• Problem to work on
Give every line below again, exactly as it appears.

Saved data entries
####

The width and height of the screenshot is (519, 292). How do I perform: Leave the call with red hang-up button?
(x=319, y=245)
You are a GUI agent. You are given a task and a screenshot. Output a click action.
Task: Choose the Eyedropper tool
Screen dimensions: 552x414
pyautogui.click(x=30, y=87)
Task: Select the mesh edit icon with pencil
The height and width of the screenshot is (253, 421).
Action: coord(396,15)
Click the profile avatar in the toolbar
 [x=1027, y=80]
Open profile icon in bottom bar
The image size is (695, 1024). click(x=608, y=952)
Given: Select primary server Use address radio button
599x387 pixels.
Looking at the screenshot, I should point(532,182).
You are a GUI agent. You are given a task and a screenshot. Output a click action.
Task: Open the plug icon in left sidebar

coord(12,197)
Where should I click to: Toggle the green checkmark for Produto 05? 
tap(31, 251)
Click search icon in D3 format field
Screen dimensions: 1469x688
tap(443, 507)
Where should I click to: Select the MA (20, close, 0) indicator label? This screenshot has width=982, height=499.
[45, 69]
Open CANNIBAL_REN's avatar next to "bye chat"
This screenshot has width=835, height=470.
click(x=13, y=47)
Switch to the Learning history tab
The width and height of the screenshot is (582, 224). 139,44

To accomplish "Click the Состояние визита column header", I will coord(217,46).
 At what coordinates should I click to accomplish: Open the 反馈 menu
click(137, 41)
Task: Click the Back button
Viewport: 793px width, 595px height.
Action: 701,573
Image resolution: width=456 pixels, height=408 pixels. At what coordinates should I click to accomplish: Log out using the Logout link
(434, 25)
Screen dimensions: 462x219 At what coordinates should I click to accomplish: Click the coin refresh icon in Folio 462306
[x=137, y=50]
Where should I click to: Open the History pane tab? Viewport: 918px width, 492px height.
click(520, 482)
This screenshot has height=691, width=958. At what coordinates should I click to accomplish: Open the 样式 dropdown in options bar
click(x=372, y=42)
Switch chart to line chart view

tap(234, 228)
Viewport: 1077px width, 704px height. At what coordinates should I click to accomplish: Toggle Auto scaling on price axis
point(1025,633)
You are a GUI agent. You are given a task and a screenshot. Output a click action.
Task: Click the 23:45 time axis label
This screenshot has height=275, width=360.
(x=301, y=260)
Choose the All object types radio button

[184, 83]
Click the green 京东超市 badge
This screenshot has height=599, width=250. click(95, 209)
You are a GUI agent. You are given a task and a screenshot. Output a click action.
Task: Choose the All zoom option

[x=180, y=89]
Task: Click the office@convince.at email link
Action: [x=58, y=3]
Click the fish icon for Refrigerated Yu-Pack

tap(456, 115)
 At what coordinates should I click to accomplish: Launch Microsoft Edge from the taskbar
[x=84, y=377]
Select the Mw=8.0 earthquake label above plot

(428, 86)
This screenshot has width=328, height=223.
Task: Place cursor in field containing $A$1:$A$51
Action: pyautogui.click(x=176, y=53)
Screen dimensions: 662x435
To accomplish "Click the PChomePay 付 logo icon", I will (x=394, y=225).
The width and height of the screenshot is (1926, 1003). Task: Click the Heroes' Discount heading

####

• Answer below
The width and height of the screenshot is (519, 292). How do I perform: Leave the call with red hang-up button?
(x=319, y=245)
You are a GUI agent. You are given a task and a screenshot. Output a click action.
Task: Choose the Eyedropper tool
Screen dimensions: 552x414
pyautogui.click(x=30, y=87)
Task: Select the mesh edit icon with pencil
The height and width of the screenshot is (253, 421).
Action: coord(396,15)
Click the profile avatar in the toolbar
 [x=1027, y=80]
Open profile icon in bottom bar
The image size is (695, 1024). click(x=608, y=952)
Given: Select primary server Use address radio button
599x387 pixels.
Looking at the screenshot, I should point(532,182).
You are a GUI agent. You are given a task and a screenshot. Output a click action.
Task: Open the plug icon in left sidebar

coord(12,197)
Where should I click to: Toggle the green checkmark for Produto 05? 
tap(31, 251)
Click search icon in D3 format field
Screen dimensions: 1469x688
tap(443, 507)
Where should I click to: Select the MA (20, close, 0) indicator label? This screenshot has width=982, height=499.
[45, 69]
Open CANNIBAL_REN's avatar next to "bye chat"
This screenshot has width=835, height=470.
click(x=13, y=47)
Switch to the Learning history tab
The width and height of the screenshot is (582, 224). 139,44

To accomplish "Click the Состояние визита column header", I will coord(217,46).
 At what coordinates should I click to accomplish: Open the 反馈 menu
click(137, 41)
Task: Click the Back button
Viewport: 793px width, 595px height.
Action: 701,573
Image resolution: width=456 pixels, height=408 pixels. At what coordinates should I click to accomplish: Log out using the Logout link
(434, 25)
Screen dimensions: 462x219 At what coordinates should I click to accomplish: Click the coin refresh icon in Folio 462306
[x=137, y=50]
Where should I click to: Open the History pane tab? Viewport: 918px width, 492px height.
click(520, 482)
This screenshot has height=691, width=958. At what coordinates should I click to accomplish: Open the 样式 dropdown in options bar
click(x=372, y=42)
Switch chart to line chart view

tap(234, 228)
Viewport: 1077px width, 704px height. At what coordinates should I click to accomplish: Toggle Auto scaling on price axis
point(1025,633)
You are a GUI agent. You are given a task and a screenshot. Output a click action.
Task: Click the 23:45 time axis label
This screenshot has height=275, width=360.
(x=301, y=260)
Choose the All object types radio button

[184, 83]
Click the green 京东超市 badge
This screenshot has height=599, width=250. click(95, 209)
You are a GUI agent. You are given a task and a screenshot. Output a click action.
Task: Choose the All zoom option

[x=180, y=89]
Task: Click the office@convince.at email link
Action: [x=58, y=3]
Click the fish icon for Refrigerated Yu-Pack

tap(456, 115)
 At what coordinates should I click to accomplish: Launch Microsoft Edge from the taskbar
[x=84, y=377]
Select the Mw=8.0 earthquake label above plot

(428, 86)
This screenshot has width=328, height=223.
Task: Place cursor in field containing $A$1:$A$51
Action: pyautogui.click(x=176, y=53)
Screen dimensions: 662x435
To accomplish "Click the PChomePay 付 logo icon", I will (x=394, y=225).
The width and height of the screenshot is (1926, 1003). Task: Click the Heroes' Discount heading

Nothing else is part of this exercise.